#### Exercise goal
Translate this sentence from the comment criticizing the outbreak model into Spanish: "That shows that this model is not capable of working for this outbreak and shouldn't be used."

#### Excerpt provided
■ ■ ■

If I have not worn out my welcome this morning, I call your attention to how the current models cannot even predict March’s numbers using March’s data, and how that mimics the models used to predict our doom due to global warming.climate change.
Yeah, that is part of my point. This model is so broken that it can’t replicate the given situation when told that is what it is. That shows that this model is not capable of working for this outbreak and shouldn’t be used. Instead, everyone keeps using the model and ignores the actual data on what is happening. It is like someone insisting they need to shovel the driveway because the weatherman said last night that there was a 100% chance of snow last night. It doesn’t matter that it is 50º and sunny, they are bundled up with a shovel, insisting everyone get out to clear the drive! When shown that the drive is clear and it is warm and sunny, the person refuses to believe it, replaying the forecast from the night before and calling everyone ‘deniers’. These people shouldn’t be in charge of a lemonade stand, much less dictating the restriction of the rights of an entire country.

■ ■ ■

#### Dataset extract
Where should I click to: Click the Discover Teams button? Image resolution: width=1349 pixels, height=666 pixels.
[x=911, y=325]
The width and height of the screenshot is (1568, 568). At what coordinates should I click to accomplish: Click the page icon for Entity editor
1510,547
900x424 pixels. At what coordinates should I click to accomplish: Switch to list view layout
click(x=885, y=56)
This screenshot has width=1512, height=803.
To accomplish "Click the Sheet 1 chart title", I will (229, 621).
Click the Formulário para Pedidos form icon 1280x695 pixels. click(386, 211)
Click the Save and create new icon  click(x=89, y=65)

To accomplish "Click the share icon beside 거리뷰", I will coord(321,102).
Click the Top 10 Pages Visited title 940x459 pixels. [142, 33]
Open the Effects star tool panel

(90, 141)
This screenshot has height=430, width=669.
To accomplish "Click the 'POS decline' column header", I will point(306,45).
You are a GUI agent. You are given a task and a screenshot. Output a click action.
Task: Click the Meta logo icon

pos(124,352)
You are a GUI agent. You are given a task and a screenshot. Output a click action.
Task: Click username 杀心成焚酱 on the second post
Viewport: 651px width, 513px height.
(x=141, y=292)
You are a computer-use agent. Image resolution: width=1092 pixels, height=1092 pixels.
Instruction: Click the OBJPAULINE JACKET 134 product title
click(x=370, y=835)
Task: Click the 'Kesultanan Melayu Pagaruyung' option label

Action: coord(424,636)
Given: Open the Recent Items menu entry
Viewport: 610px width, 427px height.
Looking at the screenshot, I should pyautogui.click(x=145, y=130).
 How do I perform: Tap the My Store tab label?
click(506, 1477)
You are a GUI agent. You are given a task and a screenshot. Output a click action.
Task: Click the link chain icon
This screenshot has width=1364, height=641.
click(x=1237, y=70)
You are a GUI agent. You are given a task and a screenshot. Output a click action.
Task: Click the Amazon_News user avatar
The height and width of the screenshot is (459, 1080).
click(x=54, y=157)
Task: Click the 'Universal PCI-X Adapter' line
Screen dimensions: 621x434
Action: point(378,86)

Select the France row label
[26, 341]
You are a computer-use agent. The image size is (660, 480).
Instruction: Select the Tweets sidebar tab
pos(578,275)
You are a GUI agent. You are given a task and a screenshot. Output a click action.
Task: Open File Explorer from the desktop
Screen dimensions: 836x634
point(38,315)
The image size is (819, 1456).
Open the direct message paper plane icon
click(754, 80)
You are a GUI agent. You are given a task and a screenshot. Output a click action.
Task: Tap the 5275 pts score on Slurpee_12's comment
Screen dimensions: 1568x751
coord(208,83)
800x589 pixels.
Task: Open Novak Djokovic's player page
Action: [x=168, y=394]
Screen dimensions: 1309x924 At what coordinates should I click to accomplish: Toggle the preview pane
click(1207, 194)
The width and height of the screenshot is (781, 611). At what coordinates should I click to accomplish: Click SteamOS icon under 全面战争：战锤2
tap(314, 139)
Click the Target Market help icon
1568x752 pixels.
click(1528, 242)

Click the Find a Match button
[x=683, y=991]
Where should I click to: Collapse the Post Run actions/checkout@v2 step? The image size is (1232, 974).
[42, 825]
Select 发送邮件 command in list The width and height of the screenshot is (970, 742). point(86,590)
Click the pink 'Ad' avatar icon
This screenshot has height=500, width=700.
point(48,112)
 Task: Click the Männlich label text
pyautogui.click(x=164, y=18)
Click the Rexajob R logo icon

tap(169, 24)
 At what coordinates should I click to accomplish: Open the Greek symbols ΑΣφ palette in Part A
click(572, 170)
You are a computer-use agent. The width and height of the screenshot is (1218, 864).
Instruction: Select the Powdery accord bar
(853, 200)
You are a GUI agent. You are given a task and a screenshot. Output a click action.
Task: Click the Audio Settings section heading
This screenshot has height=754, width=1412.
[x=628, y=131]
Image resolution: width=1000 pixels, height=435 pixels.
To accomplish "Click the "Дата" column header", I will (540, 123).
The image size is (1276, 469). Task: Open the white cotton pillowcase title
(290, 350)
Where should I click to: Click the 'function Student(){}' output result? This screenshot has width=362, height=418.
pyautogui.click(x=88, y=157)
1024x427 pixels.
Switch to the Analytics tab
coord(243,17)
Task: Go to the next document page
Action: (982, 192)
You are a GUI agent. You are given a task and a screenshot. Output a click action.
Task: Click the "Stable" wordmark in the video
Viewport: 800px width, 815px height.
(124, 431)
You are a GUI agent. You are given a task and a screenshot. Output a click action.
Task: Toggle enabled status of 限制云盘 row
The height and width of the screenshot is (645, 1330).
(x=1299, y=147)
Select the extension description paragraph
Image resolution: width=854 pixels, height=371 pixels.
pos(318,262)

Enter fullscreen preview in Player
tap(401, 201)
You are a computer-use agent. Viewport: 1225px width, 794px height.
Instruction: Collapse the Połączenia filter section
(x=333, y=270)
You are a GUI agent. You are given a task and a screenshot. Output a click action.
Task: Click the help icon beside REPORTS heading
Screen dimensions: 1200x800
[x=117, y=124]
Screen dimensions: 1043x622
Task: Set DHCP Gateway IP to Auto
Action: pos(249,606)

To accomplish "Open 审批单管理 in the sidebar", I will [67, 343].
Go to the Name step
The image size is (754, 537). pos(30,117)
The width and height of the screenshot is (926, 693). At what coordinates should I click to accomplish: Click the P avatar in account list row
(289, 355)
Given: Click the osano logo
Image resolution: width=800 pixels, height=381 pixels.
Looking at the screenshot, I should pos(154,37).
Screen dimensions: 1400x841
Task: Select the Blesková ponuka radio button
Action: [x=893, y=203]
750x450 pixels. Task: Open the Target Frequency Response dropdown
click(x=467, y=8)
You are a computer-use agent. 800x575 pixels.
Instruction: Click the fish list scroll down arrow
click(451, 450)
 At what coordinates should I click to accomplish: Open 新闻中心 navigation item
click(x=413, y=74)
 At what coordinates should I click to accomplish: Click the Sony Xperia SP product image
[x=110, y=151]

■ ■ ■

#### Your response
Eso demuestra que este modelo no es capaz de funcionar para este brote y no debería usarse.